Le Groupe de travail des Nations Unies sur l’UNDROP a lancé un appel à contributions invitant la société civile, les États et les institutions multilatérales à contribuer directement à son prochain rapport sur les territorialités paysannes de la mer et des terres, qui sera présenté à l’Assemblée générale des Nations Unies à l’automne 2026.

Il s’agit d’une opportunité clé pour les mouvements et organisations ruraux de partager leurs réalités vécues et leurs luttes liées à l’accès, au contrôle et à la gestion des terres. Au-delà d’un moyen concret de documenter officiellement les problématiques transversales auxquelles sont confrontés les peuples ruraux en lien avec leurs territorialités, cet appel à contributions permet aux peuples ruraux de faire entendre leur voix dans une publication officielle des Nations Unies, laquelle pourra ensuite être utilisée à des fins de plaidoyer et d’information auprès des États et des institutions concernées.

Nous encourageons les différents mouvements et organisations représentant les titulaires de droits de l’UNDROP à soumettre leur contribution (max. 1000 mots) à cet appel avant le 19 février 2026. Pour plus d’informations, veuillez lire l’appel complet ci-dessous.

Contexte

Le Groupe de travail sur les droits des paysans et autres personnes travaillant en zones rurales, créé par la résolution 54/9 du Conseil des droits de l’homme, prépare son quatrième rapport thématique, portant sur les territoires paysans de mer et de terre. Ce rapport a pour objectif d’analyser comment la dégradation des droits fondés sur la terre, l’eau et les forêts affecte la dignité, la stabilité et les moyens de subsistance des paysans et des travailleurs ruraux.

L’accès à la terre, à l’eau, aux forêts et aux territoires marins est central à la survie, à l’identité et à l’autonomie des populations rurales. Ces groupes, comprenant les paysans, les peuples autochtones, les éleveurs, les nomades, les communautés migrantes, les travailleurs ruraux et les pêcheurs artisanaux, sont des titulaires de droits reconnus par la Déclaration des Nations Unies sur les droits des paysans et autres personnes travaillant en zone rurale (UNDROP).

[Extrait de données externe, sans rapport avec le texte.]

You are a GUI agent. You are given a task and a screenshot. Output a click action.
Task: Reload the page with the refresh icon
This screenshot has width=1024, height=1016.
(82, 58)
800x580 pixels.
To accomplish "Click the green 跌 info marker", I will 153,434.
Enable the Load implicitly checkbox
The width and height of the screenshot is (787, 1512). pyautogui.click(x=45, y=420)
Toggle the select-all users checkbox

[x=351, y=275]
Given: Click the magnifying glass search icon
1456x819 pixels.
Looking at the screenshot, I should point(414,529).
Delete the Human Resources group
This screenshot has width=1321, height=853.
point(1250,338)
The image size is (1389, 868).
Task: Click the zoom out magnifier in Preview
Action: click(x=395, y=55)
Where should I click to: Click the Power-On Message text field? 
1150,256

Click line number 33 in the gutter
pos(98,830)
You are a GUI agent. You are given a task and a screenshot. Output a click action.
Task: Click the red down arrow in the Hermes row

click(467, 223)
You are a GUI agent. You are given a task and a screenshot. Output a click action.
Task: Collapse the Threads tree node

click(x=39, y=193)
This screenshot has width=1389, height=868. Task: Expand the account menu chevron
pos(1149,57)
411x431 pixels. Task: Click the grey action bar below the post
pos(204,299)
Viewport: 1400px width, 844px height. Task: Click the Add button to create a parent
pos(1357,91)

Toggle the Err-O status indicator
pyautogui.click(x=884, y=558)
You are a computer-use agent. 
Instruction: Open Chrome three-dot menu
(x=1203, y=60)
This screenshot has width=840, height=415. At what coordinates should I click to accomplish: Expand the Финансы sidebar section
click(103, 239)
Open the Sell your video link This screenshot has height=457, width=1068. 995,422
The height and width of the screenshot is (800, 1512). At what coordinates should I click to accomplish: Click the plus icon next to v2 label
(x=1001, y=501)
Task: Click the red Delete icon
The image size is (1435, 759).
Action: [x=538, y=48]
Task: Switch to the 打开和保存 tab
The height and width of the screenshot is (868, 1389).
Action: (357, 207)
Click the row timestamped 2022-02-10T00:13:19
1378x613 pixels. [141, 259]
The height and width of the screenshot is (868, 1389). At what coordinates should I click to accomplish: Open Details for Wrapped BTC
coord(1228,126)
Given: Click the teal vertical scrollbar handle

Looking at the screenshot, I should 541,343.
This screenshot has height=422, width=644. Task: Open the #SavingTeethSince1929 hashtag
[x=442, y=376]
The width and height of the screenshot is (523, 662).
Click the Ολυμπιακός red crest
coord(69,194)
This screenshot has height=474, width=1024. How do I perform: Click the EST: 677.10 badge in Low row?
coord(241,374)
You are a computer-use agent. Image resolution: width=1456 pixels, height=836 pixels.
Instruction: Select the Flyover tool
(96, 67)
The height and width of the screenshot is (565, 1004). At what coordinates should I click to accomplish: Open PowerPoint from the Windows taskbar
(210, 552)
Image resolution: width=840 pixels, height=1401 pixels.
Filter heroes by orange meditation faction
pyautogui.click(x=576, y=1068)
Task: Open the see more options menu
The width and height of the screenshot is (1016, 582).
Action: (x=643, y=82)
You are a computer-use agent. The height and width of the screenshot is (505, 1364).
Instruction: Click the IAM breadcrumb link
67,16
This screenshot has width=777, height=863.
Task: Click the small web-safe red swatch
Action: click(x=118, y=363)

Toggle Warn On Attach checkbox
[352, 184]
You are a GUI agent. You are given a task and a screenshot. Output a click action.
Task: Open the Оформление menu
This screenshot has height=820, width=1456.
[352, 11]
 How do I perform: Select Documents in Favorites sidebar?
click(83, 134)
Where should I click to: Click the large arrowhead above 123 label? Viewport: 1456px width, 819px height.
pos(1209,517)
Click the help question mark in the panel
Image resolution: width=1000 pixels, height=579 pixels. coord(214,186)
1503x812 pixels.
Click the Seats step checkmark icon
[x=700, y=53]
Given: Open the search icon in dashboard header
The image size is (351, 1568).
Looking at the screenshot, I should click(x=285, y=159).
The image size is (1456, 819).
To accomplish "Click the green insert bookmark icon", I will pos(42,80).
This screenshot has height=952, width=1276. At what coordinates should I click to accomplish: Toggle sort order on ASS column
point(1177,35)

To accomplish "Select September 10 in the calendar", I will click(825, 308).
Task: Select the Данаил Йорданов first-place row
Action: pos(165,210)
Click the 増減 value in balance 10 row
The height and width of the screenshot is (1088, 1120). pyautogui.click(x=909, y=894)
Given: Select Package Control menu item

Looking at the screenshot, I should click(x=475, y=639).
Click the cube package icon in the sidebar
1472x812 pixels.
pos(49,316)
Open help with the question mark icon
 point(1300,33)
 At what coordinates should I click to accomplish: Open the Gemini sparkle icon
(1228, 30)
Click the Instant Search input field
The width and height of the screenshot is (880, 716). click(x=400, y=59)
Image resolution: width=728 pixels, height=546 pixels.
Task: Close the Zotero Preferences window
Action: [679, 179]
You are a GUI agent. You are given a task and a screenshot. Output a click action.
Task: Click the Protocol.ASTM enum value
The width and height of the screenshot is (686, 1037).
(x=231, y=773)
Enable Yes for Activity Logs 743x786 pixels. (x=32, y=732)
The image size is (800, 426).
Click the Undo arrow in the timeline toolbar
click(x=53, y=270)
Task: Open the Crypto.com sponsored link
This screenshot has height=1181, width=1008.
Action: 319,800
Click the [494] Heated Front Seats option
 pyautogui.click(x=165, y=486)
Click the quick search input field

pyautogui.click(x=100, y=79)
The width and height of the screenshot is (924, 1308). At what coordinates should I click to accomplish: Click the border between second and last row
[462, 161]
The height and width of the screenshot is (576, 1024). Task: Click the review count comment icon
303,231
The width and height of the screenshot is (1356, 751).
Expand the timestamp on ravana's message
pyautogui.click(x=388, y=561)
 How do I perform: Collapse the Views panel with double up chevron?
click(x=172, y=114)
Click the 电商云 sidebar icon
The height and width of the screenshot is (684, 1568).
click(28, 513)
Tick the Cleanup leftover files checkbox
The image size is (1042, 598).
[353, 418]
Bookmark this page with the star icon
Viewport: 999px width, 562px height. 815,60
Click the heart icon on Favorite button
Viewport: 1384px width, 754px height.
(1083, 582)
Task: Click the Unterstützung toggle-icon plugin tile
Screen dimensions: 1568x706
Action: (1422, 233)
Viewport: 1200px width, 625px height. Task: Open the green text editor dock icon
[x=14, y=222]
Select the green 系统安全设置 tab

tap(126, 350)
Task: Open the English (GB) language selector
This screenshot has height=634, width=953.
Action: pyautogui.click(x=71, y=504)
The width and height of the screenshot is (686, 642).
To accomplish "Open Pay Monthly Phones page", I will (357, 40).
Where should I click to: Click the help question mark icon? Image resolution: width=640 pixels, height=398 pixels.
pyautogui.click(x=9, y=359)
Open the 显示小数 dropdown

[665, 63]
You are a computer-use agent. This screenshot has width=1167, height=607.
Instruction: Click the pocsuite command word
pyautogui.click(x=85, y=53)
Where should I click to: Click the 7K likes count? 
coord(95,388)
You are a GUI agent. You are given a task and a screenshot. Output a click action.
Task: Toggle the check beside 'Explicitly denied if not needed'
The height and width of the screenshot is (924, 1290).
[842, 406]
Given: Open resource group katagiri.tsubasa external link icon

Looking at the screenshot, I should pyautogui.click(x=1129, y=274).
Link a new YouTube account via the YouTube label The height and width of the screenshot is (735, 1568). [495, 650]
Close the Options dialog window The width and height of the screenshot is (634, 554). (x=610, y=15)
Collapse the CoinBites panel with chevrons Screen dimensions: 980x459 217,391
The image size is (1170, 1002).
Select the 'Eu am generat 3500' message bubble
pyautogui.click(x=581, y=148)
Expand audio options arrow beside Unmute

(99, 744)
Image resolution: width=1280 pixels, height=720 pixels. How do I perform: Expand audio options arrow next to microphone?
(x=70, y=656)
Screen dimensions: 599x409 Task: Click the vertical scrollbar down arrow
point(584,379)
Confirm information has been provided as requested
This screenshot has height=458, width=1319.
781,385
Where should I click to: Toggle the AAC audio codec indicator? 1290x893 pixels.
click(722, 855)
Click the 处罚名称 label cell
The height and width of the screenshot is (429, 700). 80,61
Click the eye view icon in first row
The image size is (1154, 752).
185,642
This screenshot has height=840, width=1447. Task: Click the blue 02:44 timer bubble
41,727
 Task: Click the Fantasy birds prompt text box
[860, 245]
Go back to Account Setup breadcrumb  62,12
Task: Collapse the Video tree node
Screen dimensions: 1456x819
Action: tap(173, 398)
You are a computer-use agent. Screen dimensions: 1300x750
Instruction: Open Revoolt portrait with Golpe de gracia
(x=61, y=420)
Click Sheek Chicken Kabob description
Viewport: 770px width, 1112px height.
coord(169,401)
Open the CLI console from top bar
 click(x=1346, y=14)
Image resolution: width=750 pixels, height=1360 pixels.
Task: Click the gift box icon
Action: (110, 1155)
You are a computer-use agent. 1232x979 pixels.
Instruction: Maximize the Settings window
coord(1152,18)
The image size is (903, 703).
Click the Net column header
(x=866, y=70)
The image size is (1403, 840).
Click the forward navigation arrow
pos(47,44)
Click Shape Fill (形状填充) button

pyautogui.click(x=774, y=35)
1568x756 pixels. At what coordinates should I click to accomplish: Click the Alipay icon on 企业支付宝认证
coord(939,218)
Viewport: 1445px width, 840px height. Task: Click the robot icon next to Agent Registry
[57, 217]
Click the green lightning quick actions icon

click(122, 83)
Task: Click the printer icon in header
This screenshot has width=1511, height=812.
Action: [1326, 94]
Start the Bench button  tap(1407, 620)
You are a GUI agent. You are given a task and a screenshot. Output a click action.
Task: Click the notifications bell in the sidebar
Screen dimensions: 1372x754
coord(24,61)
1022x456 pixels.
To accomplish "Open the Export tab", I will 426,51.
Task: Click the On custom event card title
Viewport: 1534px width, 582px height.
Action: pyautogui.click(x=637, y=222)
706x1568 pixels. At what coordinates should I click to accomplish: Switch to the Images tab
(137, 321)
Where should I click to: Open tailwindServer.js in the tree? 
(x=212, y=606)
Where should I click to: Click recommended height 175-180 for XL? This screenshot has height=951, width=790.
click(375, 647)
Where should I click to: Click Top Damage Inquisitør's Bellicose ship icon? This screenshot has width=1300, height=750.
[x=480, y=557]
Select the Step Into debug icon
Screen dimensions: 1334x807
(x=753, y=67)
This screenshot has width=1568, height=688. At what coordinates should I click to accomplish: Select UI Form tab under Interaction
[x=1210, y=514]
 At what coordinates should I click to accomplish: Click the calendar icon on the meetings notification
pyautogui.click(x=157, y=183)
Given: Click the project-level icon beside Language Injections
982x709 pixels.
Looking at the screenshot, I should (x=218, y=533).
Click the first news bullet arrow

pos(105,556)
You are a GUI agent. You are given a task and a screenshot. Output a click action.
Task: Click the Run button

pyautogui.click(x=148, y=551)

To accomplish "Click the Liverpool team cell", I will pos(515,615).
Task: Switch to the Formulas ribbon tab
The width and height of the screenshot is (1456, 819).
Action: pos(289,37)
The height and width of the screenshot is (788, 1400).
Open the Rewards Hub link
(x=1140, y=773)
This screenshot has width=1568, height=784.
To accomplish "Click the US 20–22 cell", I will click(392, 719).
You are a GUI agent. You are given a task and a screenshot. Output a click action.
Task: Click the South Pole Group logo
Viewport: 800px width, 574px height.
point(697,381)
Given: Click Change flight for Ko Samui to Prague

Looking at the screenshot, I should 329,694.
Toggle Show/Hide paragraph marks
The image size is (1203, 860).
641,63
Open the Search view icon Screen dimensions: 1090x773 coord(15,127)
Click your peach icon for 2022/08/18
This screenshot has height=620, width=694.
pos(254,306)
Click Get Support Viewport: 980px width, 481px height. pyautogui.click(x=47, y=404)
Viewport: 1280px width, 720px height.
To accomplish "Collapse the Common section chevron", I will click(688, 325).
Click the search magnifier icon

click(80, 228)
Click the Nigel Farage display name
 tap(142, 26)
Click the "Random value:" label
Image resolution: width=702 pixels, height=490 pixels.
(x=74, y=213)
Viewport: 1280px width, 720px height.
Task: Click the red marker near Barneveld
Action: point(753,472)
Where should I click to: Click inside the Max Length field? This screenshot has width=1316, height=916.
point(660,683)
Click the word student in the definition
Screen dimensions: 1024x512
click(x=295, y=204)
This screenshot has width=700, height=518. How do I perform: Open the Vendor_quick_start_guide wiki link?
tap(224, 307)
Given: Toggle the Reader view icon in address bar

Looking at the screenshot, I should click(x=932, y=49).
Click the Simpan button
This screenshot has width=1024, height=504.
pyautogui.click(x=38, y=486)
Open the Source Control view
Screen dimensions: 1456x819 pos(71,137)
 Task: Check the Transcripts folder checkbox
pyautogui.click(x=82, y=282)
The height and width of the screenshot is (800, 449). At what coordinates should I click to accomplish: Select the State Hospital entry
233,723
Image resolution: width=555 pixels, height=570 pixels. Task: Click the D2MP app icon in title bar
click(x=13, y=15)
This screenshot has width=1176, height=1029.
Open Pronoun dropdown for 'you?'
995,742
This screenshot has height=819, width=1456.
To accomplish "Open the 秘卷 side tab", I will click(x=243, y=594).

Cependant, les « territorialités paysannes », définies comme des espaces socio-écologiques et culturels où modes de vie, production durable et gouvernance collective se croisent, subissent une pression croissante. La pression résultant de la concentration des ressources, de la fragmentation, de la privatisation et de l’extraction menace non seulement les moyens de subsistance et la stabilité, mais aggrave aussi les conflits ruraux et les déplacements forcés, conduisant souvent à des violations systémiques des droits humains.

Ce rapport reconnaît que les territoires paysans ne sont pas de simples « conteneurs » de ressources, mais des espaces de vie matérielle et symbolique où convergent les droits à la nourriture, à l’eau, à un environnement sain, à la participation et à l’autodétermination. Le rapport examinera des cadres internationaux tels que le UNDROP, les Directives volontaires sur la gouvernance responsable de la titularisation, le travail des organes du traité, ainsi que les normes relatives aux droits autochtones et environnementaux, afin de traiter des atteintes aux détenteurs de droits de l’UNDROP.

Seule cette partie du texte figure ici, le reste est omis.